Pero parémonos en uno de esos momentos. La Unión Musical Maestro Eloy García comienza la marcha Amarguras. La calle mira expectante un trono que sigue en el suelo. Los toques de campana ordenan a los portadores levantar el trono, que ni se mueve ni se mece mientras sigue avanzando la marcha. En el momento en que cambia el compás a la parte más melódica de Amarguras, llega la orden de avanzar. Poco a poco. Con pasitos muy cortos. Casi imperceptibles. Mecida. Así toda la marcha, que es muy larga, hasta que se sale de la calle San Juan y llega el trono a la plaza de Félix Sáenz. Tras un descanso, Al cielo con Ella, con un ritmo más vivo y alegre. Antes superó a ritmo de palillera y con elegancia una maniobra compleja como es el estrechamiento que hay en la calle San Juan, que obligó a sacar uno de los varales exteriores.

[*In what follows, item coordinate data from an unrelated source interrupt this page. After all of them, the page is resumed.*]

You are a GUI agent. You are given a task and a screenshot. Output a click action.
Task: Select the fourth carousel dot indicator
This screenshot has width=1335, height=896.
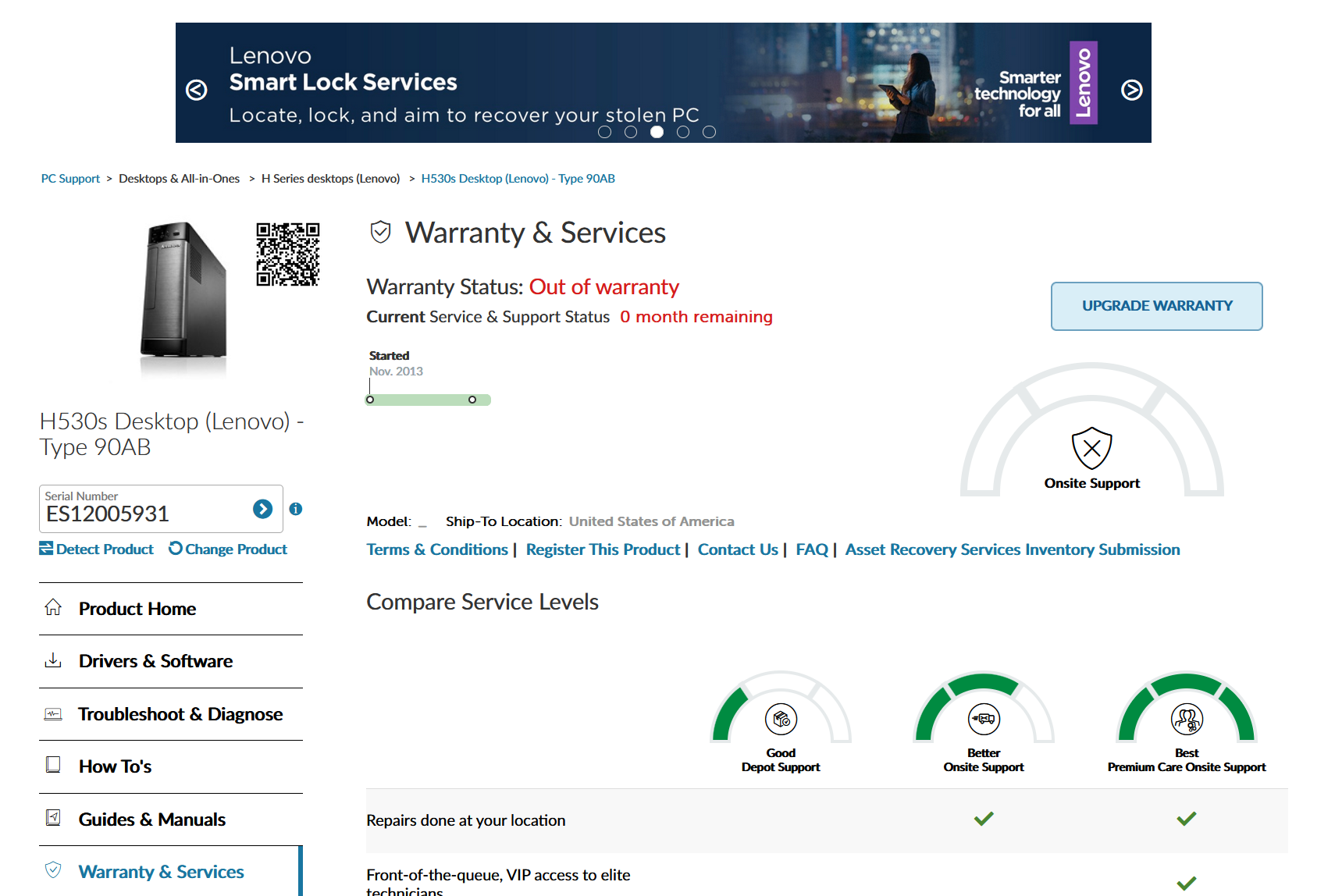(x=683, y=132)
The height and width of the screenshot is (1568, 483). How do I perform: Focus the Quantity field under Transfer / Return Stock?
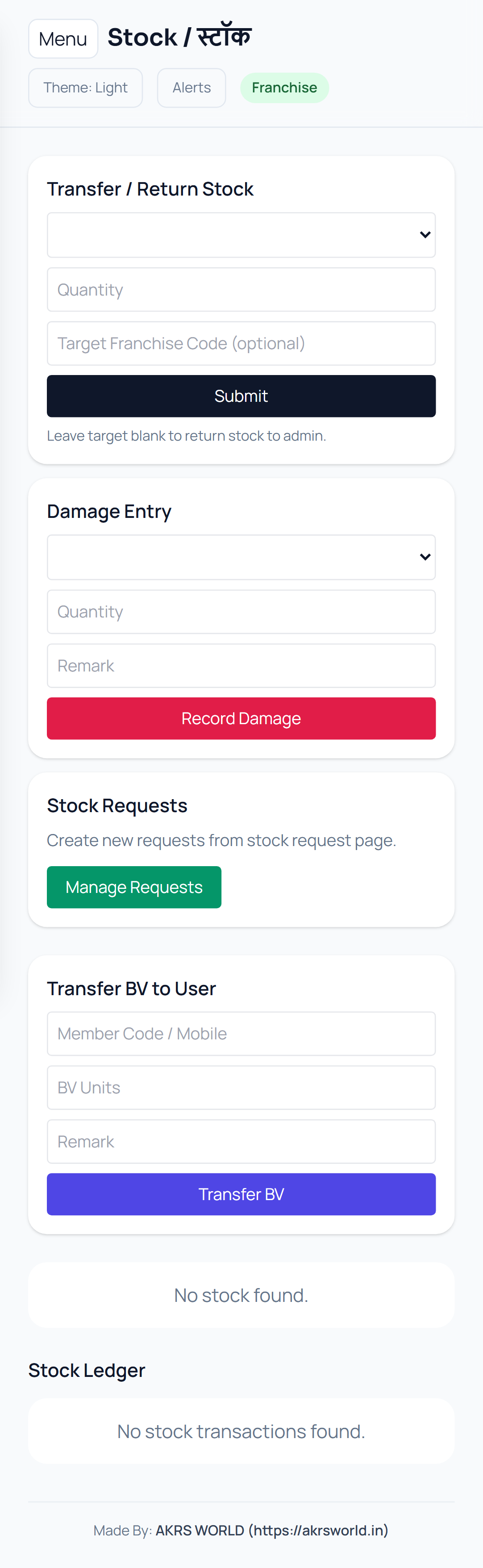(241, 290)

Para muchos malagueños también fue una sorpresa el trono sobre el que procesionó la Reina de los Cielos. Utilizó su trono procesional sin el palio y con el trono de traslado del Prendimiento, lo que le confería una altura mayor a la imagen, al situarse con una especie de peana doble. Eso, unido a su nueva estética de Virgen de Gloria, fue toda una ruptura sobre la imagen habitual de la titular de la Agrupación de Cofradías.

El exorno floral se ajustó a un estilo común al resto de los tronos, con nardos como flor principal de la decoración, aprovechando que es su época del año. Además, se completó con rosas, orquídeas y fresias.